Rui Seabra diz mesmo que a proposta legislativa é uma “afronta democrática” e diz que as taxas só servem “a indústria de conteúdos americana e as entidades coletoras, disfarçada como lobo em pele de cordeiro de benefício para os autores portugueses”.



O silêncio da Comissão de Assuntos Constitucionais, Direitos, Liberdades e Garantias relativamente aos pedidos de audição da ANSOL levanta, para Rui Seabra, dúvidas sobre se a comissão “serve afinal, os cidadãos ou o fortíssimo lobby da indústria de conteúdos americana”.

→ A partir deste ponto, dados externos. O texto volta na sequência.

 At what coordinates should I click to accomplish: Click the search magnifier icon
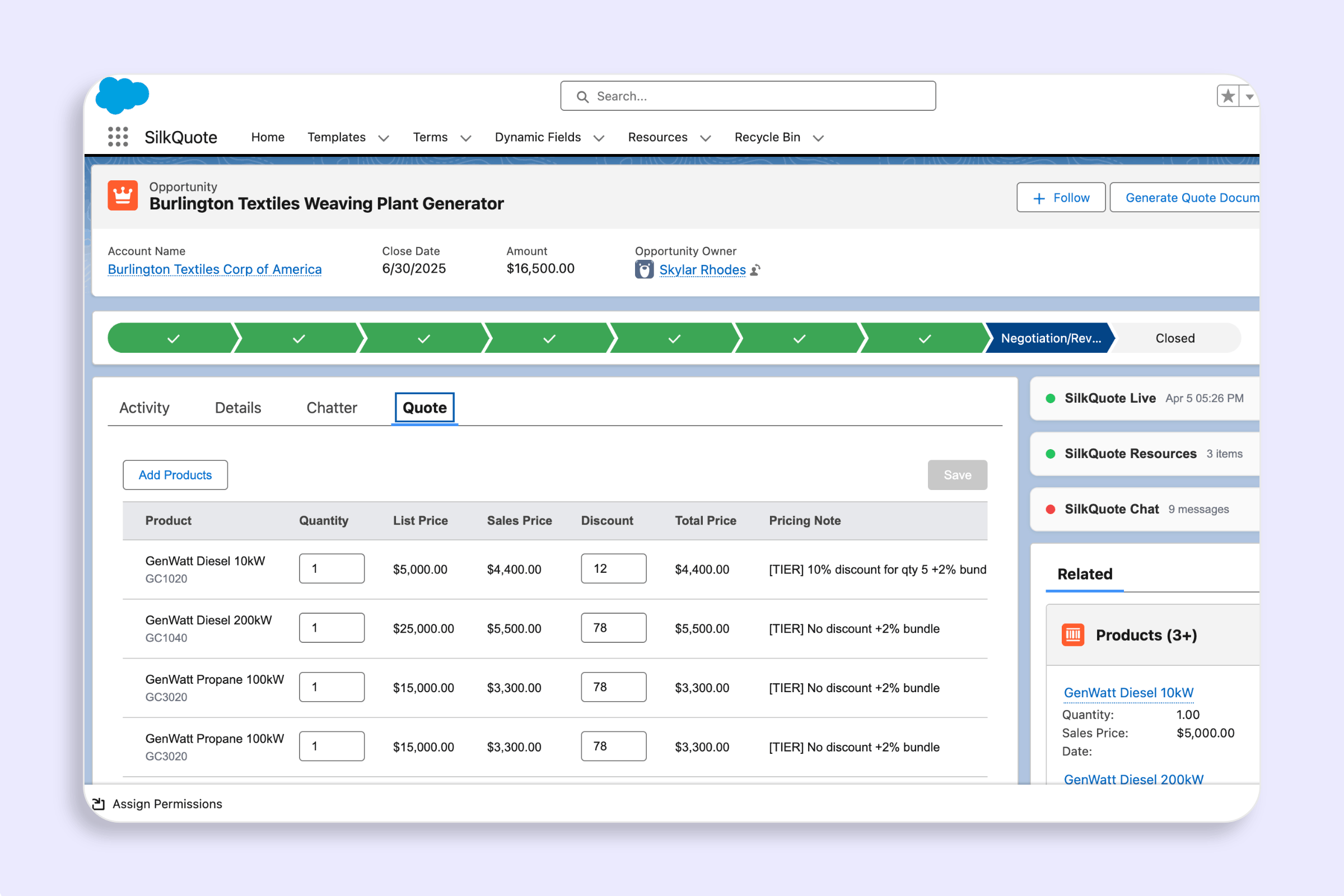582,96
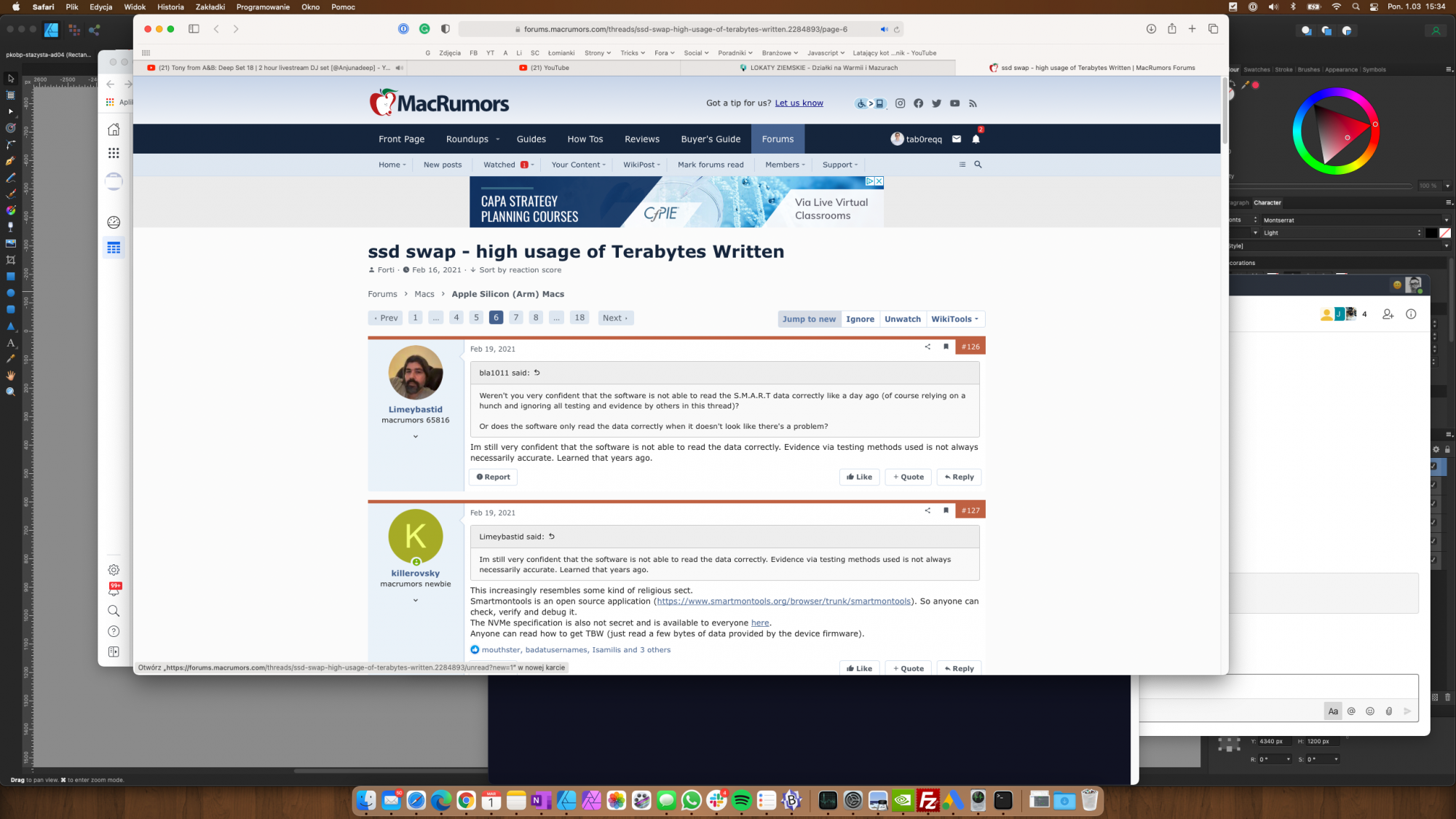Open the MacRumors inbox envelope icon
1456x819 pixels.
[957, 139]
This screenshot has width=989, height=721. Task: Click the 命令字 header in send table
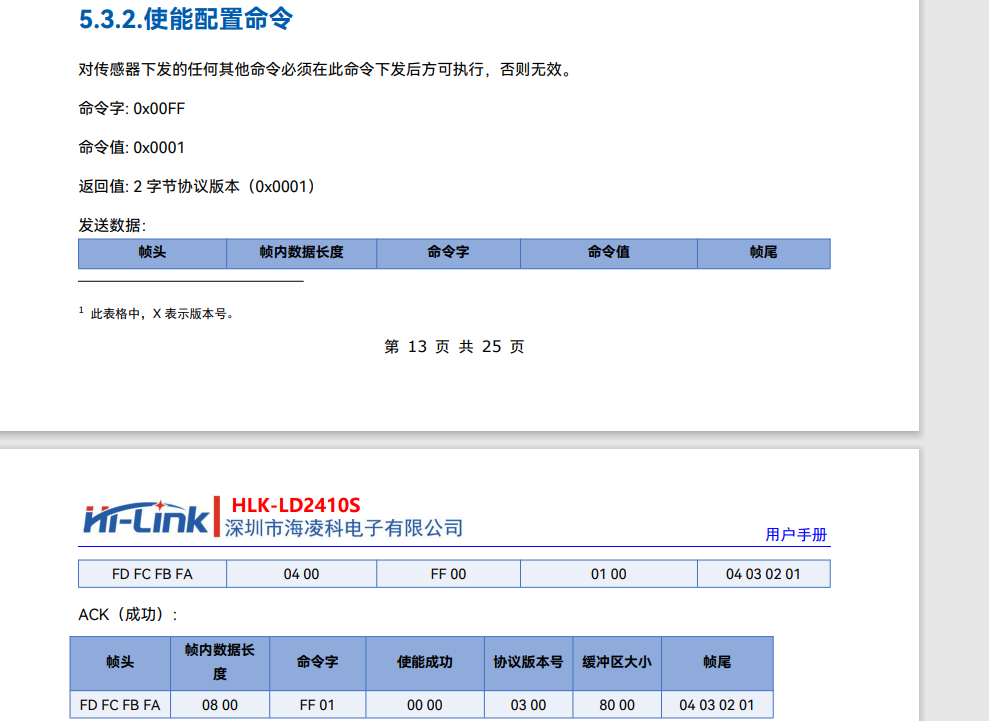[x=448, y=253]
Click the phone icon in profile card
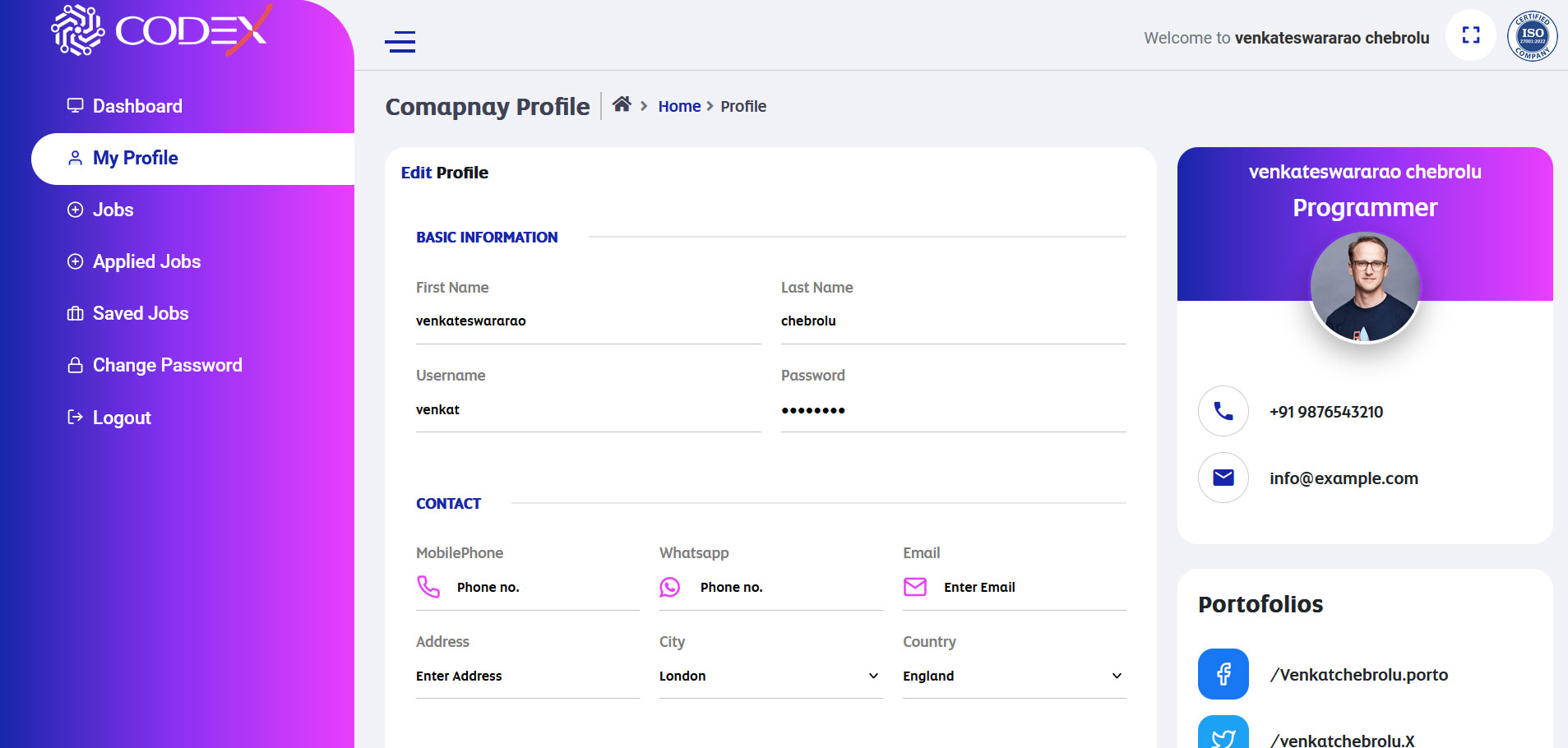The width and height of the screenshot is (1568, 748). point(1223,411)

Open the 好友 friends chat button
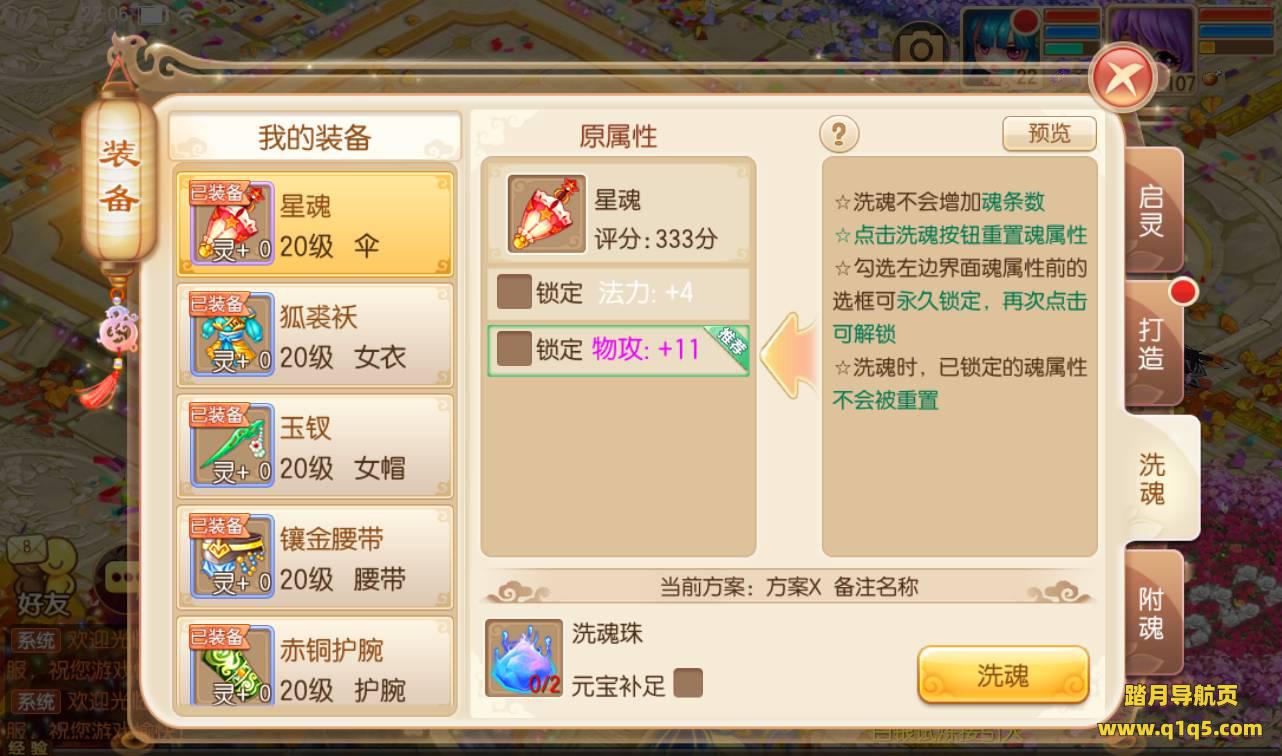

Caso as alterações legislativas sejam aprovadas amanhã, 10 de dezembro, então as taxas que serão aplicadas em smartphones, tablets, computadores, impressoras e outros equipamentos deverão entrar em vigor em 2015, tal como previa o secretário de Estado da Cultura, Jorge Barreto Xavier.



Mesmo sendo aprovadas, as taxas da lei da cópia privada vão ficar longe do consenso. Por exemplo, um grupo de debate enalteceu recentemente que o sentido das alterações legislativas está "fora de prazo" por o futuro do consumo de conteúdos ser feito em streaming e não em armazenamento físico.